AI leaders call for tougher protections against AI-aided bioweapons

Some of the AI industry’s biggest rivals have put their many, many grievances aside for a common cause: making it harder for people to use their technology to develop biological weapons. In an open letter to US lawmakers, tech leaders are pressing Congress to enact rules closing what they say is an alarming biosecurity gap that could help trigger a global pandemic.

Anthropic’s Dario Amodei, OpenAI’s Sam Altman, and Microsoft’s Mustafa Suleyman are among the signatories urging US lawmakers to require companies selling synthetic DNA and RNA — genetic material that can ordered online and assembled in a lab — to screen purchases for sequences that could be used to make dangerous pathogens. The fear is that AI tools could make it easier to design potentially dangerous sequences, order them from manufacturers, and use them in ways that would previously have required more specialized expertise.

Other signers include Meta’s AI chief Alexandr Wang and Google DeepMind’s Demis Hassabis, who won the 2024 Nobel Prize in Chemistry for his work on AI-based protein prediction. The letter was also signed by prominent scientists, national security and policy experts, and executives from biotech companies including Twist Bioscience and Ansa Biotechnologies, both major sellers of synthetic genetic material. The letter was reportedly organized by two think tanks: the Foundation for American Innovation and the Institute for Progress.

Scientists have long warned that advances in synthetic biology could make it easier for scientists to engineer dangerous organisms or even resurrect long-dead pathogens — work that could cause devastation if misused, mishandled, or released by accident. But that power has largely remained in the hands of skilled scientists with access to sophisticated labs, equipment, and resources. The concern now is that, as biological tools become cheaper and more accessible and AI models become more capable, barriers preventing misuse are beginning to crumble.
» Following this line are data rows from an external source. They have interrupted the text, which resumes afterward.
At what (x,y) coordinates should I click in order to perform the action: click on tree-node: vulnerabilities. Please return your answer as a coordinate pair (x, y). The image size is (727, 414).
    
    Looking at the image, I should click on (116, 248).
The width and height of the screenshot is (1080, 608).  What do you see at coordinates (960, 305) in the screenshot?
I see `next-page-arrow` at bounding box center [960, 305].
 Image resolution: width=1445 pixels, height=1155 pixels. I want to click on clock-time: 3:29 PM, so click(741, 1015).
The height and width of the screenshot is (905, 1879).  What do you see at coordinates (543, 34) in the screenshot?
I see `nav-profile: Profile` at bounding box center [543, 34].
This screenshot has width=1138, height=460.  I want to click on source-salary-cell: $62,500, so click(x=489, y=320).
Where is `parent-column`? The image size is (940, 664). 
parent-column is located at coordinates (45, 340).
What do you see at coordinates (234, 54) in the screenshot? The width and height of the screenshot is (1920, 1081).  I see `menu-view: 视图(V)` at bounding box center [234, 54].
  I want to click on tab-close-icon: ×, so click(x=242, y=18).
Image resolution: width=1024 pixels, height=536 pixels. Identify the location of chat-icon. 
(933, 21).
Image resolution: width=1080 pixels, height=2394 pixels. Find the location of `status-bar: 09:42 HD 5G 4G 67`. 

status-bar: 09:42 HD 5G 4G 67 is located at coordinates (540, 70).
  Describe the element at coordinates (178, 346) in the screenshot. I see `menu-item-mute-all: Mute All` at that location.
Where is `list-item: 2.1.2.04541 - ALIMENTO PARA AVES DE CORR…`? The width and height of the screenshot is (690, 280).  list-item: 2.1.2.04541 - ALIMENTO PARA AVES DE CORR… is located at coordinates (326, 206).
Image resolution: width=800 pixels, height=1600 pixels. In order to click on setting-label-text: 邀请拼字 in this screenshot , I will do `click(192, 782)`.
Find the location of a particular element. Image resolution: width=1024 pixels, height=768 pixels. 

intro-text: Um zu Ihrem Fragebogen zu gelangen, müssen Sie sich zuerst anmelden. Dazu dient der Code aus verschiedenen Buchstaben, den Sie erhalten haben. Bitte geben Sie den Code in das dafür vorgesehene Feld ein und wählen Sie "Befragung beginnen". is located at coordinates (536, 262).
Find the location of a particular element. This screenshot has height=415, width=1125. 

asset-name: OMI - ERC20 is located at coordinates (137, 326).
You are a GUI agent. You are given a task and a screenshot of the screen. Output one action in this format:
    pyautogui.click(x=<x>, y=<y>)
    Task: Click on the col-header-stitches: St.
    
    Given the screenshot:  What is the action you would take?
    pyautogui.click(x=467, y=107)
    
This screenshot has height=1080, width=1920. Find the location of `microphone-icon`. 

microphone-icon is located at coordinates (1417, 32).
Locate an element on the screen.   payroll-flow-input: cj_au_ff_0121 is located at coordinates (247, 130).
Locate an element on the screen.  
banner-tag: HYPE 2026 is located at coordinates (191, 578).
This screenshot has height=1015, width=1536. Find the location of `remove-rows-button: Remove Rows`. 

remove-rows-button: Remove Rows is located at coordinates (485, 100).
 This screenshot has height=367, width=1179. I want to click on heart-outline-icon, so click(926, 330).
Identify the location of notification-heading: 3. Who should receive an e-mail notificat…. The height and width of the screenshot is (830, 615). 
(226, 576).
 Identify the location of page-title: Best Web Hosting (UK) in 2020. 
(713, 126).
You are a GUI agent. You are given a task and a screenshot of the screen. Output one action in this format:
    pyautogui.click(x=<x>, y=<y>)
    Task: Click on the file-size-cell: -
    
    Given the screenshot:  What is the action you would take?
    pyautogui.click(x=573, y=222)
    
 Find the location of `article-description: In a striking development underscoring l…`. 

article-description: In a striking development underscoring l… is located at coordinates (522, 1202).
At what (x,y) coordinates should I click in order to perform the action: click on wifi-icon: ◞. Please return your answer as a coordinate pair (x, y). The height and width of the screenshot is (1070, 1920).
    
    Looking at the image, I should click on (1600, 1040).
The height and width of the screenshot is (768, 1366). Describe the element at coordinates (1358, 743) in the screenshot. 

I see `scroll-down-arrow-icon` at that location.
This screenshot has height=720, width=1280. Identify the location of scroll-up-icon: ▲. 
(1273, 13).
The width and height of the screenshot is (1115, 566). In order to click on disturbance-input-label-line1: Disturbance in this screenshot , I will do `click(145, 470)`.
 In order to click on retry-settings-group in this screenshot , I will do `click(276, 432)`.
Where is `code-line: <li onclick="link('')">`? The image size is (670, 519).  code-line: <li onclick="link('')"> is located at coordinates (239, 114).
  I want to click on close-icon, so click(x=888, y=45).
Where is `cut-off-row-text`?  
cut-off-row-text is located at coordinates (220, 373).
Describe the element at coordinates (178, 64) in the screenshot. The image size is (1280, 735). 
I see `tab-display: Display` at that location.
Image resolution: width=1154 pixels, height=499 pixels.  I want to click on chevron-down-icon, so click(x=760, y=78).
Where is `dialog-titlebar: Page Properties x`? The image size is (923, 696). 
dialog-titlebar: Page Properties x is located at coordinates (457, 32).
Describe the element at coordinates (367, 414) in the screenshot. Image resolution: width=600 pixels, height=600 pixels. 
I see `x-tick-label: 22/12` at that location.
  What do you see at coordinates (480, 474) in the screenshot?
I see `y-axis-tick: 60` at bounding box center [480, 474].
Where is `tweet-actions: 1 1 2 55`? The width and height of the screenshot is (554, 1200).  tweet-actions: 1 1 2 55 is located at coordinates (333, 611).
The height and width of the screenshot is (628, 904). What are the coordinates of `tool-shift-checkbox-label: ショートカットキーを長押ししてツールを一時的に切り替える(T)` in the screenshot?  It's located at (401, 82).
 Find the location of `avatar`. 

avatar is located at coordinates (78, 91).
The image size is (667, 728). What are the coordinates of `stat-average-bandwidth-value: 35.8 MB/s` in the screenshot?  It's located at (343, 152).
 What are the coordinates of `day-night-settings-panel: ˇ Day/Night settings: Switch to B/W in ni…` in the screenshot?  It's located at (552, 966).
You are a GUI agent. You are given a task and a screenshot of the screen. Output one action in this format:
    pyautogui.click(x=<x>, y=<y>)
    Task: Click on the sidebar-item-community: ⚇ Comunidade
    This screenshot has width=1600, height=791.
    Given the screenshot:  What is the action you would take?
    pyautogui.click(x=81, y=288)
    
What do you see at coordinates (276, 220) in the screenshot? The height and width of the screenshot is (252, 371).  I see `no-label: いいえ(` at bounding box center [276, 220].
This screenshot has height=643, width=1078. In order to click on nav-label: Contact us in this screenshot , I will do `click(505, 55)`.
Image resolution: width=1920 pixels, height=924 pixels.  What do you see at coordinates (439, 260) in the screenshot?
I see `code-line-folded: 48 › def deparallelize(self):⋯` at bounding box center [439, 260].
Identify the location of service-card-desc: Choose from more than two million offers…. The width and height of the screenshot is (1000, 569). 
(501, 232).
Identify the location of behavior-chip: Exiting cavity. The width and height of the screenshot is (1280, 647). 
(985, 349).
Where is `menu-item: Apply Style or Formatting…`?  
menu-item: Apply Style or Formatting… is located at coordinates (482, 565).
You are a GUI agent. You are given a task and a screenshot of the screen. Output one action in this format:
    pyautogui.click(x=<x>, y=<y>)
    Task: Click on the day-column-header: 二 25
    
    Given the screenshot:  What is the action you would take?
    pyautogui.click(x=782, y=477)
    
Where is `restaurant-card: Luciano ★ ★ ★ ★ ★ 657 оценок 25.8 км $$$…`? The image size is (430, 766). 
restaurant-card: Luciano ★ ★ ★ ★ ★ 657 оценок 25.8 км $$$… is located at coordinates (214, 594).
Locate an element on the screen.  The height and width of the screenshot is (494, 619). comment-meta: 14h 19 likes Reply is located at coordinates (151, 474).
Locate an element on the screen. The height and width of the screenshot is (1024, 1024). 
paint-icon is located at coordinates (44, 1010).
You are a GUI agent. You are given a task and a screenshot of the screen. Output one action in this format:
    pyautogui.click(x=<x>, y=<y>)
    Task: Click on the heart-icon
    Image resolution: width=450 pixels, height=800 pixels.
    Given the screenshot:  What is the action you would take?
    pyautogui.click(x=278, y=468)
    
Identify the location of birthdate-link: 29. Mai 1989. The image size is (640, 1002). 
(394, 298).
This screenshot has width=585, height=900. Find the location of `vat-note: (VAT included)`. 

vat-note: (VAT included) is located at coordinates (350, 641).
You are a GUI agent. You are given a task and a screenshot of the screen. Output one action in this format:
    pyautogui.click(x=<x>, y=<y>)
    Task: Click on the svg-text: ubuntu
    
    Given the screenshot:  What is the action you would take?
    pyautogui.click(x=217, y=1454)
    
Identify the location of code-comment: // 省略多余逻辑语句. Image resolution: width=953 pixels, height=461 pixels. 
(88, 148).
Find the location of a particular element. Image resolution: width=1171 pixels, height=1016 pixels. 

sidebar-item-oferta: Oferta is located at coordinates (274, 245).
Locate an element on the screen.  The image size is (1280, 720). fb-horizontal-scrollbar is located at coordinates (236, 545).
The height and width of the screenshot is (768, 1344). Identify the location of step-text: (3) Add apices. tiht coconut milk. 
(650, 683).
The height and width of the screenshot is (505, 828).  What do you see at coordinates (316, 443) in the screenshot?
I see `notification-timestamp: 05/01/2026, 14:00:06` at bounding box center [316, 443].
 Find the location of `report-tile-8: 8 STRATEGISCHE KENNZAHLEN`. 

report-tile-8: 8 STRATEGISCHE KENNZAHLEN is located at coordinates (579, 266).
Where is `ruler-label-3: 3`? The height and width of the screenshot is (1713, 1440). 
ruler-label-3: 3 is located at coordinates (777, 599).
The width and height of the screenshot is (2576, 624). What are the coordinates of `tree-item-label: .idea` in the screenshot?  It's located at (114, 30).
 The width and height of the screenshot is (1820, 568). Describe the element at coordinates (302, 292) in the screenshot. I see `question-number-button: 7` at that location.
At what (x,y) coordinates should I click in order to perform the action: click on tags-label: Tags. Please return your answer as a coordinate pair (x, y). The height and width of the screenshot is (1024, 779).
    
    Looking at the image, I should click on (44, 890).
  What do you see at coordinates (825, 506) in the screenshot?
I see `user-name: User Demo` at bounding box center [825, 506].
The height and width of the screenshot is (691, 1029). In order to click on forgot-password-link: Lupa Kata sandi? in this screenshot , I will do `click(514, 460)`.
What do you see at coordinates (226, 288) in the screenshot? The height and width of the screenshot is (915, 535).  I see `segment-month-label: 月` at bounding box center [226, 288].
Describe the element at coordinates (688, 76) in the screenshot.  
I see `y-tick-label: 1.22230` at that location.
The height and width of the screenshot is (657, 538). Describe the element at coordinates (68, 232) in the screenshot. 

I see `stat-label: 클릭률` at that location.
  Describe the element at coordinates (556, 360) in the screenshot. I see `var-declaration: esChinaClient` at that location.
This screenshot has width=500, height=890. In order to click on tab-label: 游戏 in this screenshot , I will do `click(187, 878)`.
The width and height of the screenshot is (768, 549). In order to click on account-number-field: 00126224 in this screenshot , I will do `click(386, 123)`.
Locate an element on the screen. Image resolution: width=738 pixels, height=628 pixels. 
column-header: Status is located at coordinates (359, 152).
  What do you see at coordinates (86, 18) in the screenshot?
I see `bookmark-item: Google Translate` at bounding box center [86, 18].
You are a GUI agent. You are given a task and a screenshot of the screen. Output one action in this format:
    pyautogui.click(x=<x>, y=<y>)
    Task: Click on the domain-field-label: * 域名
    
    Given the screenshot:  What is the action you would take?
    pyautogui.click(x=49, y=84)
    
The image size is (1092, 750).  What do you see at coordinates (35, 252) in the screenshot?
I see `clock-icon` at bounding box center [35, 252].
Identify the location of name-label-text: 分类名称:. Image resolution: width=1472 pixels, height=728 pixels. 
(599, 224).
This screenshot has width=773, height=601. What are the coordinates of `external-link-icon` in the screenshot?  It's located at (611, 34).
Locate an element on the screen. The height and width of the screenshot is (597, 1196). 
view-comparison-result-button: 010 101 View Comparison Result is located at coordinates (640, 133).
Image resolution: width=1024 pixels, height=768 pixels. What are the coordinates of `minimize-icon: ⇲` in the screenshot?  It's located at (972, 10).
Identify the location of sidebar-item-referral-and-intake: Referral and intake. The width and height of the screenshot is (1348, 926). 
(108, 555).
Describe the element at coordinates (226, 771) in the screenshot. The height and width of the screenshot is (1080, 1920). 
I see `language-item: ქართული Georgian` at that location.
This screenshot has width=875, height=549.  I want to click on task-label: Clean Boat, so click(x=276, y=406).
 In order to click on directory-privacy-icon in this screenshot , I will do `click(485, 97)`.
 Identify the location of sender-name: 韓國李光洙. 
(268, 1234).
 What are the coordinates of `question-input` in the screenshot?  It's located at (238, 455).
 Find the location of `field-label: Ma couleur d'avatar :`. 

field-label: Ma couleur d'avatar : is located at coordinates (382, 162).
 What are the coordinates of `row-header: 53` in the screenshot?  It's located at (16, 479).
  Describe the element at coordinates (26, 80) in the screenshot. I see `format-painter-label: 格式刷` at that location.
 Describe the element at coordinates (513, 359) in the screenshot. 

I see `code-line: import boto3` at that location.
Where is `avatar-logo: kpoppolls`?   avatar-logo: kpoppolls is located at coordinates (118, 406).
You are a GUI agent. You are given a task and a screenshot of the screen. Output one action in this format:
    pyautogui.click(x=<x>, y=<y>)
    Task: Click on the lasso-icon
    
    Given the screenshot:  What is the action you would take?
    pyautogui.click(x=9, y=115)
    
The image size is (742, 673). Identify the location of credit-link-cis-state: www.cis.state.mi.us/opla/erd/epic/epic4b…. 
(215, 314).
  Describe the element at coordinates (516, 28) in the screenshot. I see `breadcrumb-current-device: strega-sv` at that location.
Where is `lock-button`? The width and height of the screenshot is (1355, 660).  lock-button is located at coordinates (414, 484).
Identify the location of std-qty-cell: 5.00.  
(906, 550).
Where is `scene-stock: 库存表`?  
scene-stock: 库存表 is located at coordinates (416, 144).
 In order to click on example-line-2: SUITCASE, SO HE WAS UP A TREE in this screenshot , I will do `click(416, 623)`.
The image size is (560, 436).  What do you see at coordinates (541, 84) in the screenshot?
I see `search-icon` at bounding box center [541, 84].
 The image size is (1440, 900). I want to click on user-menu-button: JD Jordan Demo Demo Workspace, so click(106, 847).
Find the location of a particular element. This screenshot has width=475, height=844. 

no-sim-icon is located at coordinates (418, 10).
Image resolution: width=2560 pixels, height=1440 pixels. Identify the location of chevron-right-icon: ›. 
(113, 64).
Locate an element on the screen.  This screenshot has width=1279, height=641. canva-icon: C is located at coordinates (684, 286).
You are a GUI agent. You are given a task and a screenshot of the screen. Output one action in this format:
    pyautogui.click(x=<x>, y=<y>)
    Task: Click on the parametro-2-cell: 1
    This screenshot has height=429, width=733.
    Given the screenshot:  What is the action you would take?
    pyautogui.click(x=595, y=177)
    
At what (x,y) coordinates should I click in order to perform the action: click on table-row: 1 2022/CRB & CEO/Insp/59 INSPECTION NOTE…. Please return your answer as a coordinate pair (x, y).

Experts also warn that AI could help produce other threats like chemical weapons.

While the letter acknowledges many of the largest providers of synthetic DNA and RNA already screen orders, it is done on a voluntary, not mandatory, basis. Detailed records should also be kept on any orders, in order to track any threat that evaded initial screening, the letter says.

“Given the pace at which the underlying technology is changing, we believe the need is urgent,” the letter says. “This is a rare moment of agreement across stakeholders that are often at odds. We hope policymakers will meet it with decisive action.”